The US airline industry's voyage toward consolidation is just beginning, key executives told the Phoenix Sky Harbour International Aviation Conference in May.

Delta Air Lines president Fred Reid told the meeting: "We are at the very beginning of a long, multi-event, multi-year shake-out of the industry. There will be three to eight very large, mega global carriers and a bunch of successful, sharp niche players." Within the USA, says US Airways chief executive David Siegel, "it is irresistible that we consolidate to three or four network carriers, with similar consolidation on the low-fare side."

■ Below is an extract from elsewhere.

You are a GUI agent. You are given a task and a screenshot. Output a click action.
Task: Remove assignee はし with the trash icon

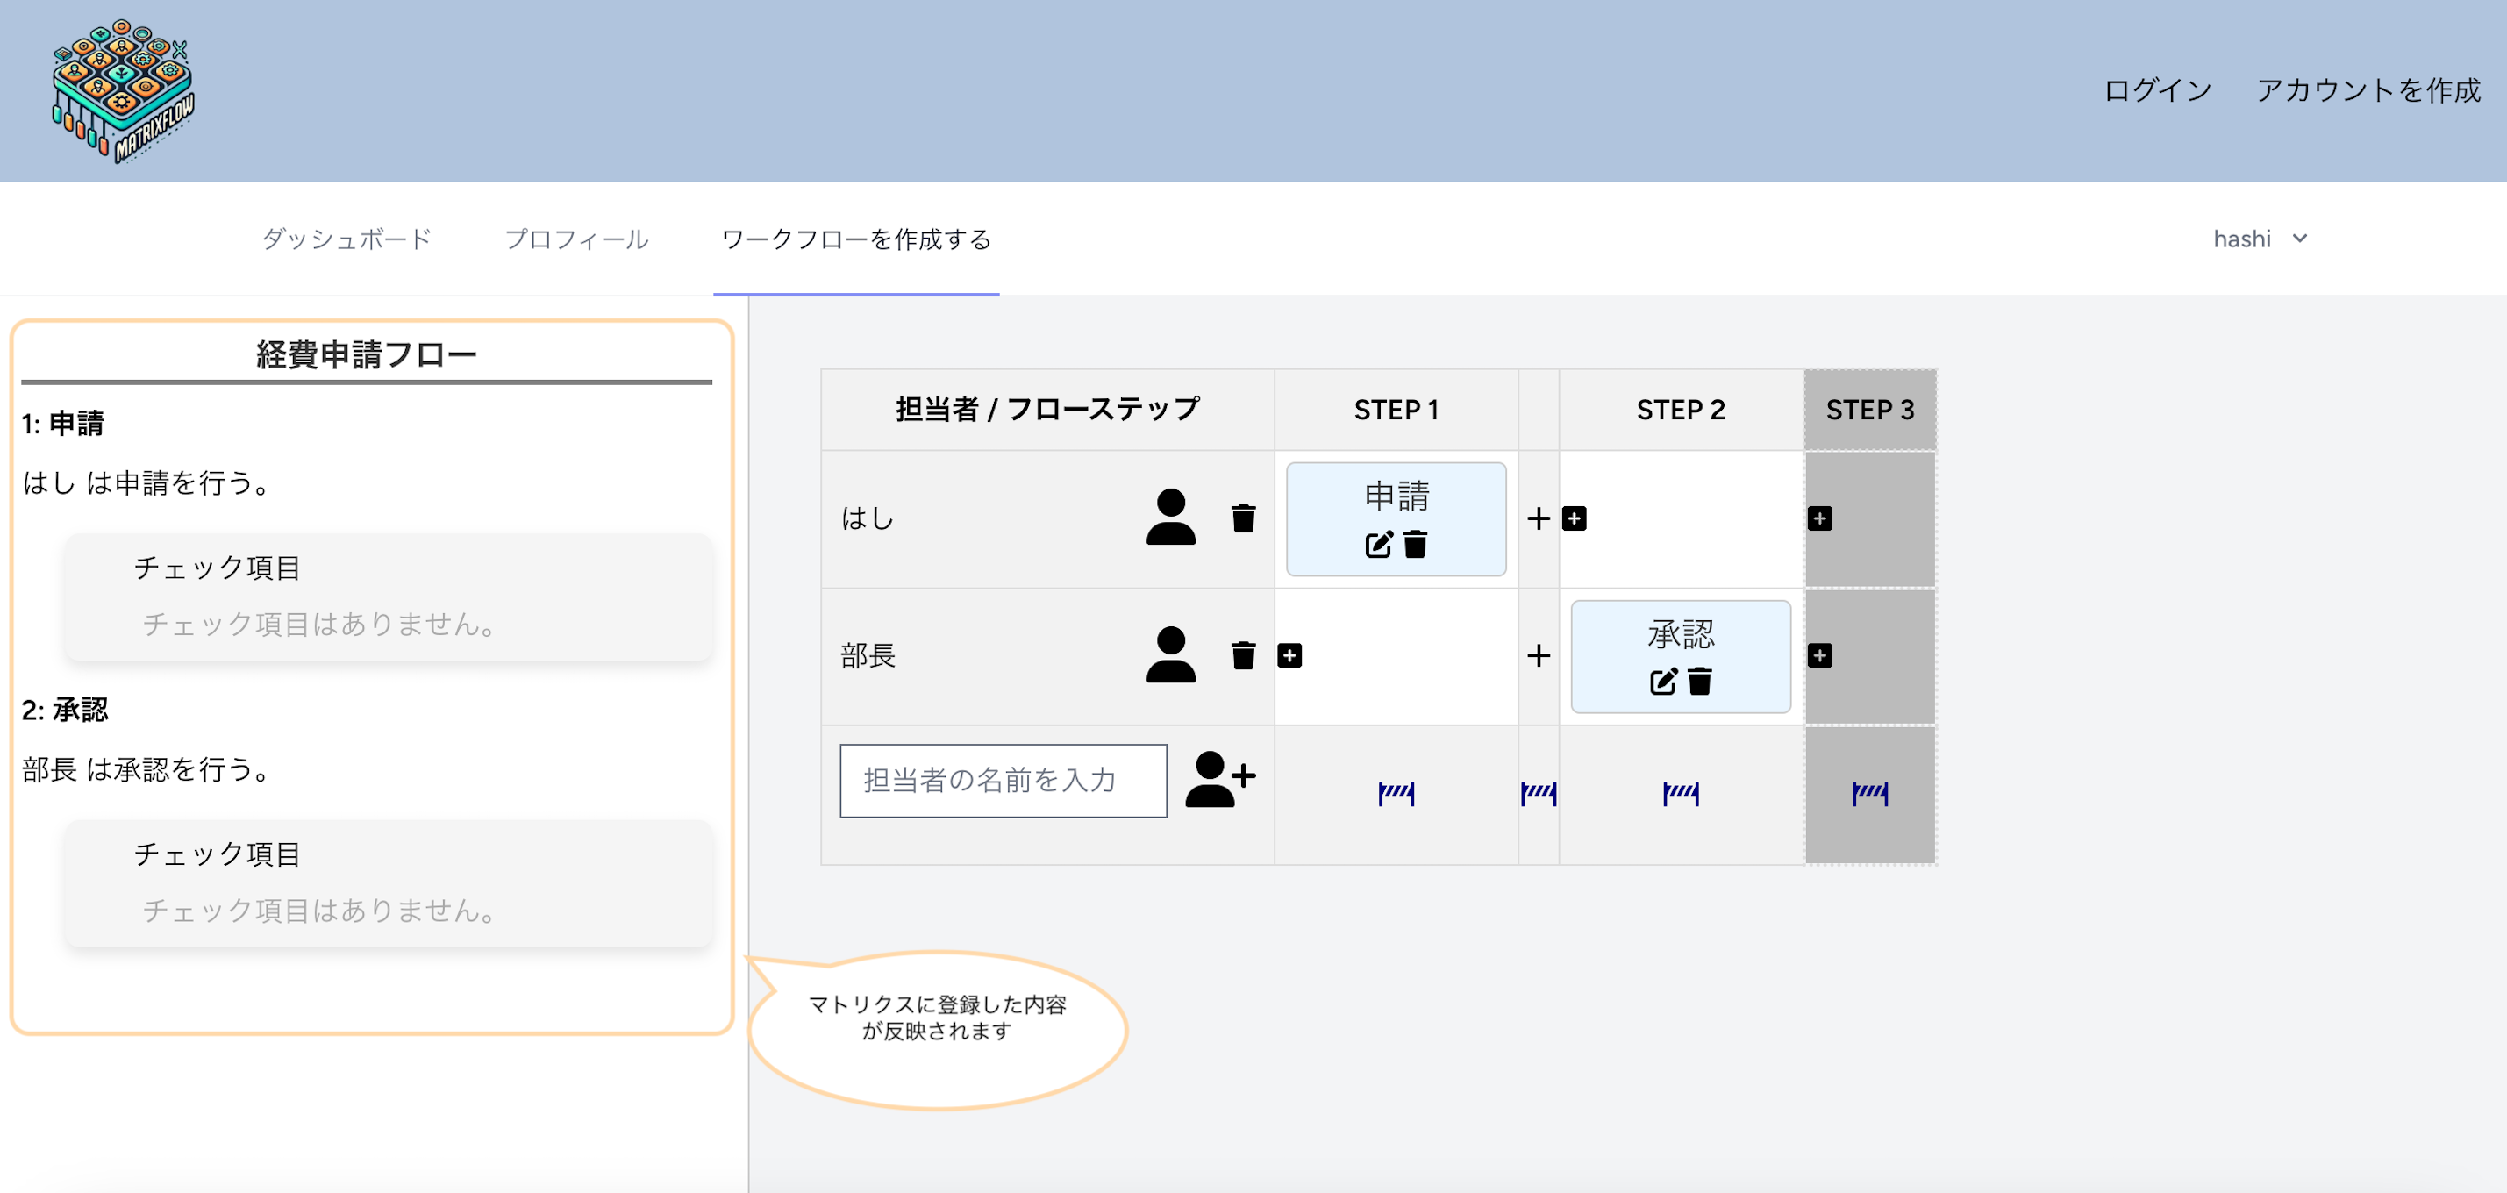(x=1243, y=519)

Even the low-fares sector may shrink, with American Trans Air (ATA) chief executive George Mikelsons saying he "foresees some consolidation in the low-fare area". Within weeks of the conference, ATA, a larger low-fares network airline, announced it would seek out alliances with low-cost point-to-point carriers, the first ever such move by one of the 10 US majors. Mikelsons later said he had in mind AirTran Airways or Frontier Airlines.

For now, alliances rather than outright combinations will shape the global consolidation. Delegates agreed that internationally, fierce opposition to Deutsche Post's proposed expansion of DHL makes foreign investment in US carriers all the more difficult, while domestically, the government had dropped its opposition to the codesharing deal among Continental, Delta and Northwest Airlines. This represents a major change in the administration's view of consolidation, says America West chief executive Doug Parker.

Reid suggested the departments of justice and transportation ought to have the power to allow "the scheduling, pricing and yield management to be done in a centralised entity, immune from anti-trust laws" within the alliance structure.

Parker responded that "the idea of a holding company...is not pro-consumer, but pro the airlines that can collude".